Glycogen phosphorylase is an interesting system to work in: it has an active site and six regulatory sites, including an allosteric site with a variety of positive homotropic and negative heterotropic effects between the various sites. They took 19 known inhibitors that bind to the active site (1-6), inhibitor site (7-9), allosteric site (10-12), and the "new" allosteric site (13-15) and deconstructed them.
Then they screened these fragments against GPa and GPb using both STD and WaterLOGSY. A compound was only deemed a hit if it was observed to bind via both methods. I find this approach very interesting. STD works via NOE from the saturated target to the bound compound. WaterLOGSY works via NOE from bound water to the compound. Each experiment has advantages and disadvantages, but are they truly orthogonal experiments. As a third experiment, the authors use transfer NOE to confirm binding. I would expect to see at least one truly orthogonal method to confirm binding, such as SPR. They then used competition screening against known inhibitors to bucket their fragments based upon the site they are binding to.
While I don't think the results here are not similar to results achieved in industry many times over, this is an excellent paper that shows the power of NMR in screening and how to apply that to drive answers to target validation and compound bucketing.
This paper leads I think to interesting academic musings. Does ontogeny recapitulate phylogeny for compounds derived from fragments? Does it matter if the fragment is 3D or not? Is there a floor below which a fragment will not bind? Does this floor move if you are using 3D fragments vs. highly planar ones?
When de-constructing ligands into fragments it’s really important that the fragments represent the molecular recognition characteristics of the parent compounds as accurately as possible. I’ll make some comments on the de-construction based on what I can see in the scheme shown in the blog post although please be warned that I can’t actually see the article. When deconstructing molecules one should, in the first instance, aim not create or destroy charged centers, hydrogen bond donors or hydrogen bond acceptors. This particularly important if you are going to draw inferences from the failure of fragments to bind (I don’t know if the authors have done this).

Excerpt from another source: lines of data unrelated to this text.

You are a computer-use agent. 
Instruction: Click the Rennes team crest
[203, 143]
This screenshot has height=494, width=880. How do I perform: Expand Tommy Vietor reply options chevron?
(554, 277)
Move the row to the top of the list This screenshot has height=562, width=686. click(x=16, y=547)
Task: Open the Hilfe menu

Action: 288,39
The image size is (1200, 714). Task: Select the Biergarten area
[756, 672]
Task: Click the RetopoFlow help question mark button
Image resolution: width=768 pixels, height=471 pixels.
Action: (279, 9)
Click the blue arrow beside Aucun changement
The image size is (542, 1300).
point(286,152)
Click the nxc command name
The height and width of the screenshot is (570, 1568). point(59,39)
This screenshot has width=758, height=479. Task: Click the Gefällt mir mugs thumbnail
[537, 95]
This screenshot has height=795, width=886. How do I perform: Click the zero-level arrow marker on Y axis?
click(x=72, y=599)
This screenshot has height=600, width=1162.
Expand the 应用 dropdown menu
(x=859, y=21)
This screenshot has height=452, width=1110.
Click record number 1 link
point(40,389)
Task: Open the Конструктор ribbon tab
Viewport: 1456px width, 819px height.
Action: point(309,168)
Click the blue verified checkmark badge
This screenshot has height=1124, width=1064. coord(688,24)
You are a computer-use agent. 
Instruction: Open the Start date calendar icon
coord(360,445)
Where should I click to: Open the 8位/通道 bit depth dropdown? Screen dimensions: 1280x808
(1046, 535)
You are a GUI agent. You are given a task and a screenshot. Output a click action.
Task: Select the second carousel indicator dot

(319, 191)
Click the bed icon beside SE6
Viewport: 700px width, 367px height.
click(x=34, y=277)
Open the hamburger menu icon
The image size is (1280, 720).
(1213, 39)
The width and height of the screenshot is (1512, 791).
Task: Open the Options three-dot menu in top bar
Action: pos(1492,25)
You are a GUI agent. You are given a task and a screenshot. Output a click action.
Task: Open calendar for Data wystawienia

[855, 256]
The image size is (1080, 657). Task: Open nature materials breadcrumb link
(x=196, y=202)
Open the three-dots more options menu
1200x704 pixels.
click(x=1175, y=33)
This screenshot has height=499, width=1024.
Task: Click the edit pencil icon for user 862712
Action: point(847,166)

ReplyDeleteThe doubly-connected oxygens in the chromones 7 and 8 will be a very weak hydrogen bond acceptor so replacing it with a hydroxyl (compound 24) really doesn’t make a lot of sense since this introduces a relatively strong hydrogen bond donor. Methoxy or fluorine would make a lot more sense than hydroxyl if you’re thinking about molecular recognition. The (triply-connected) nitrogens in 11 and 12 will not be hydrogen bond acceptors because the electron density that they would otherwise offer to a donor gets sucked into the π-systems that they are in (like amides and pyrroles). I would argue that these nitrogens ‘look’ a lot more like sp2 carbon than the doubly connected nitrogens in 29 and 30.
I’m reasonably sure (although not currently got access to a pKa database) that neither piperazine nitrogen in 15 will be predominantly protonated at normal physiogical pH. If this is indeed the case, deconstructing 15 to 34 will introduce a cationic center where there was none before and it would probably be more appropriate to deconstruct the piperazine to morpholine or piperidine.